The Ian Holmes Imaging Centre stands as a global beacon of innovation –a leading biological electron microscopy centre in Australia. Complementing the x-ray, ion, and atomic nuclei to image structures currently utilised at Bio21.

There has already been major high-impact biotechnology breakthroughs at the Centre. In a collaboration between researchers, Eric Hanssen and Andrew Leis (previously with Bio21) and the Doherty Institute’s, Jason Roberts, Julian Druce, and Mike Catton–these scientists utilised Bio21's Transmission Electron Microscopes (L120 and F30) to capture the first images of the isolated and cultured SARS-CoV-2 coronavirus outside China. Their significant contributions were one of the first pivotal steps that led to the vaccine and drugs fighting coronavirus today.

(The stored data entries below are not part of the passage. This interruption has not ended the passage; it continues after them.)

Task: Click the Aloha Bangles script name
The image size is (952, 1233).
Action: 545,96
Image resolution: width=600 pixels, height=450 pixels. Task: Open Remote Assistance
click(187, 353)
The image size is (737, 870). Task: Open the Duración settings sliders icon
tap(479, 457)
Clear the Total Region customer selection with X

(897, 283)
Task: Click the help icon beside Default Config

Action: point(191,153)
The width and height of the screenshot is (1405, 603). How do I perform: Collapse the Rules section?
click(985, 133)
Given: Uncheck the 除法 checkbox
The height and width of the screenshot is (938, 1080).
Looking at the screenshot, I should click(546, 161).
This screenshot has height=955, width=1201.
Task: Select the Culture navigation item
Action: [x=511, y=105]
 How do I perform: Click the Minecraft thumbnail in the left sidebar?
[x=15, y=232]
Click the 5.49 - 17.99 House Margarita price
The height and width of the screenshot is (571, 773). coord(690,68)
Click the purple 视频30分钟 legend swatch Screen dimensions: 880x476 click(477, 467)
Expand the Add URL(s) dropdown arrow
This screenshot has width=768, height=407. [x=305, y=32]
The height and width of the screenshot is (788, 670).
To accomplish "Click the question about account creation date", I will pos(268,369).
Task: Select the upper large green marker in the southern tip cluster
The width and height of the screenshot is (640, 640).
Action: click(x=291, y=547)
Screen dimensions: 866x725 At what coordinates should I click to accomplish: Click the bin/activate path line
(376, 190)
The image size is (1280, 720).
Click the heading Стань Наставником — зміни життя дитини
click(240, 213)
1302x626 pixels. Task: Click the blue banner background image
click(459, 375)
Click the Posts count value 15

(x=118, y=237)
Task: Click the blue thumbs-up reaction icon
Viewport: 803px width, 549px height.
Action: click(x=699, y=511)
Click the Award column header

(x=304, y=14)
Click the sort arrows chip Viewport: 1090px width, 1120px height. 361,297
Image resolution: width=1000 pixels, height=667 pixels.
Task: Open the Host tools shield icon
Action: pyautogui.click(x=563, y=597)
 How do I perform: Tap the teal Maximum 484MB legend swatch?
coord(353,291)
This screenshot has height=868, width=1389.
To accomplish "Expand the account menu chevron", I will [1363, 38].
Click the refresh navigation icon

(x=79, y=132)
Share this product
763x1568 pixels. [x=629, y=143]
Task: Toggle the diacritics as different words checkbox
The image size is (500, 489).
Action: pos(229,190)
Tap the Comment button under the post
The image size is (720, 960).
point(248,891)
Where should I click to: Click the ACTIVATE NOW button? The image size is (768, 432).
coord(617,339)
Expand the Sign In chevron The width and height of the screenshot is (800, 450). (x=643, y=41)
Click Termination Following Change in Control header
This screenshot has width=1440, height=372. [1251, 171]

"The Ruth Bishop Building is the latest Bio21 building to honour the contributions of the University of Melbourne's female scientists, joining the Nancy Millis Building which opened in 2018 and the Elizabeth Blackburn Science School which opened in 2015."

The Ruth Bishop Building and the Ian Holmes Imaging Centre pay homage to two remarkable individuals whose contributions to science have left an enduring mark on global health and uphold another vital mission of Bio21–a space to encourage interdisciplinary collaboration between researchers to contribute to the overall global health.

Such cross-disciplinary collaborations are at the very core of what Bio21 fosters and encourages. We are proud to name our latest building and platform space after Ruth and Ian.

Both Ruth Bishop and Ian Holmes began their academic journey at The University of Melbourne, each completing an undergraduate Bachelor of Science degree and moving on to obtain further academic achievements within and outside the University. Ian Holmes previously worked in the University’s Department of Microbiology while Ruth was a Professorial Fellow in the Department of Paediatrics at the University.

Dr Stuart Ralph, Head of the Department of Biochemistry and Pharmacology at the University of Melbourne reflects:

Collaboration between a microbiologist and structural biologist led to the development of vaccines that have saved the lives of many children around the world.

It was in the 1970s, Ruth Bishop alongside her colleagues Geoffrey Davidson, Ian Holmes, and Brian Ruck, made a seminal discovery by identifying rotavirus as the culprit behind a deadly form of gastroenteritis–estimated to kill more than half a million children annually worldwide. In 1973, Ruth and Ian's partnership was instrumental. While working at the University’s Department of Microbiology, Ian Holme’s unparalleled expertise in electron microscopy, combined with Ruth's research undertaken at the Royal Children’s Hospital, enabled the identification of the elusive virus in intestinal biopsies collected by her team. Their breakthrough not only led to the development of life-saving vaccines but also paved the way for future advancements in virology and immunology. Ruth Bishop’s impact extended far beyond her discovery, earning her recognition as a major influence in the establishment of the Bill & Melinda Gates Global Health Foundation.

“His contribution was huge because he was an expert electron microscopist, perhaps one of the most experienced and expert in the world at that time. In the first biopsy of the first child we looked at there was this previously unidentified virus.”

A quote from the late Ruth Bishop on Ian Holmes and their work

It is Bio21’s vision, spearheaded by the former Director, Professor Malcolm McConville, and his colleagues, which saw the centre as a vibrant biomedical community supplying the most cutting-edge technology.

The grand opening of these new facilities stands as a testament to the remarkable teamwork and collaboration between Professors Eric Hanssen (IHIC platform manager), Malcolm McConville, and Michael Parker as well as the architects (Architectus), planners, builders (Kane Constructions) and project managers at the University which allowed the concept to become a reality–paving the way for transformative discoveries in the field of molecular science and biotechnology.